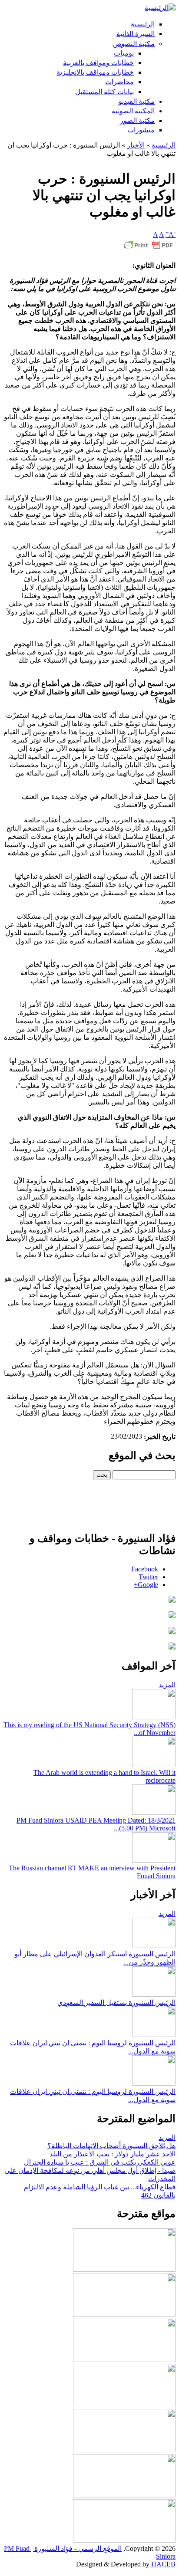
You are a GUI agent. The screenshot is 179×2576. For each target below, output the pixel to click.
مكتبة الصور (137, 120)
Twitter (148, 1576)
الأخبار (136, 145)
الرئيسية (143, 24)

:::::

Task instructions | Make an exact copy of the data above, pictures excluded.

Exercise output |
You are a GUI agent. The screenshot is 179×2576. For each target below, output the pixel to click.
مكتبة الصور (137, 120)
Twitter (148, 1576)
الأخبار (136, 145)
الرئيسية (143, 24)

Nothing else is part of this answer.